Brief regering : Toezeggingen over het onderwerp duurzame agrofinanciering
28 625 Herziening van het Gemeenschappelijk Landbouwbeleid
Nr. 287
BRIEF VAN DE MINISTER VAN LANDBOUW, NATUUR EN VOEDSELKWALITEIT
Aan de Voorzitter van de Tweede Kamer der Staten-Generaal
Den Haag, 22 december 2020
Met deze brief licht ik toe hoe ik uitvoering geef aan een aantal toezeggingen over
het onderwerp financiering van de land- en tuinbouw. In het kader van het streven
naar duurzame agrofinanciering, heb ik Wageningen Economic Research gevraagd het financieringslandschap
van de land- en tuinbouwsector in kaart te brengen. Daarnaast heb ik het lid Bisschop
(SGP) toegezegd om een appreciatie te geven van het rapport van FI-compass over de
financiële behoeften in de Nederlandse land- en tuinbouw. Ten slotte heb ik in het
AO Landbouw, Klimaat, Voedsel van 1 oktober jl., aan het lid Geurts (CDA) toegezegd
om nader in te gaan op de Bazel-richtlijnen.
Rapport «Financiering transitie naar duurzame landbouw»
Het Ministerie van Landbouw, Natuur en Voedselkwaliteit (LNV) heeft Wageningen Economic
Research (WEcR) in 2020 opdracht gegeven om onderzoek te doen naar het financieringslandschap
van de land- en tuinbouw. De inventarisatie van de vermogenspositie en financieringswijze
is uitgevoerd voor de totale land- en tuinbouwsector en daarbinnen voor de belangrijke
bedrijfstypen. Het rapport «Financiering transitie naar duurzame landbouw» vindt uw Kamer als bijlage bij deze brief1.

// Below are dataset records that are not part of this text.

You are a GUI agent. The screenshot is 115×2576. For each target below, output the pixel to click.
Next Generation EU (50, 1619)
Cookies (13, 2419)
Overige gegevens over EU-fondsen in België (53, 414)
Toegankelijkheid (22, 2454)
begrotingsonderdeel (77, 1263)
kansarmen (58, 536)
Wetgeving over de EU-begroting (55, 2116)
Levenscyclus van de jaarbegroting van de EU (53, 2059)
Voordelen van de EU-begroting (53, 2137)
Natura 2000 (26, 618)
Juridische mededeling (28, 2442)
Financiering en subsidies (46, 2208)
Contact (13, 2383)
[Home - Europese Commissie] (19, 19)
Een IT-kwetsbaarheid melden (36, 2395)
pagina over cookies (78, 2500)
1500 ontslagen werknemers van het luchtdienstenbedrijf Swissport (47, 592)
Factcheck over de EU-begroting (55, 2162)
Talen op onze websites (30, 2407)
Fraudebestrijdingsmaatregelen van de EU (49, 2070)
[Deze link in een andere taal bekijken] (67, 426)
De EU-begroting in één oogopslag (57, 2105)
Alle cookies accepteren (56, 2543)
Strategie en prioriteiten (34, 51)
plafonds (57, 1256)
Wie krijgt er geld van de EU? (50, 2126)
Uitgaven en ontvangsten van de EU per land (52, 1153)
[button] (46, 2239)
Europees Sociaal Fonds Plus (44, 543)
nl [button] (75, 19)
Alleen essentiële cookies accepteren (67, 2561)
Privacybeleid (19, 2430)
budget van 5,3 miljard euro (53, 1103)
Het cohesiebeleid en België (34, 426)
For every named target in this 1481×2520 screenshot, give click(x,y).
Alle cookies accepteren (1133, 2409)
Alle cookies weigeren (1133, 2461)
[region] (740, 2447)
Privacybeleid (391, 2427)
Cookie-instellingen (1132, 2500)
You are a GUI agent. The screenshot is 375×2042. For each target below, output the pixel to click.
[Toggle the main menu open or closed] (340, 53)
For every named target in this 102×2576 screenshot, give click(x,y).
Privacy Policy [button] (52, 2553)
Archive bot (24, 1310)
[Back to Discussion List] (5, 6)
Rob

De vermogenspositie in de land- en tuinbouw is sinds 2001 in alle sectoren sterk toegenomen.
Door schaalvergroting en waardestijging van duurzame productiemiddelen nam het gemiddelde
vermogen op een bedrijf toe van 1,5 miljoen euro in 2001 tot 3,5 miljoen euro in 2018.
Tegelijkertijd steeg ook het totaal aan bankleningen in de landbouwsector van 18 miljard
euro in 2001 tot 33 miljard euro in 2018. Bankleningen zijn in de land- en de tuinbouw
nog steeds de belangrijkste bron van lang vreemd vermogen. Door de lage rentestand
zijn de financieringslasten in de afgelopen jaren desondanks gedaald. In 2014 bedroegen
de financieringslasten gemiddeld 30.000 euro per bedrijf, in 2018 was dat gedaald
naar 22.000 euro. Land- en tuinbouwbedrijven realiseren over het algemeen een laag
rendement op eigen vermogen. Hierdoor zijn andere partijen dan banken minder geïnteresseerd
in de financiering van de primaire land- en tuinbouw. Toch neemt de kredietverstrekking
door andere partijen wel enigszins toe, aldus WEcR.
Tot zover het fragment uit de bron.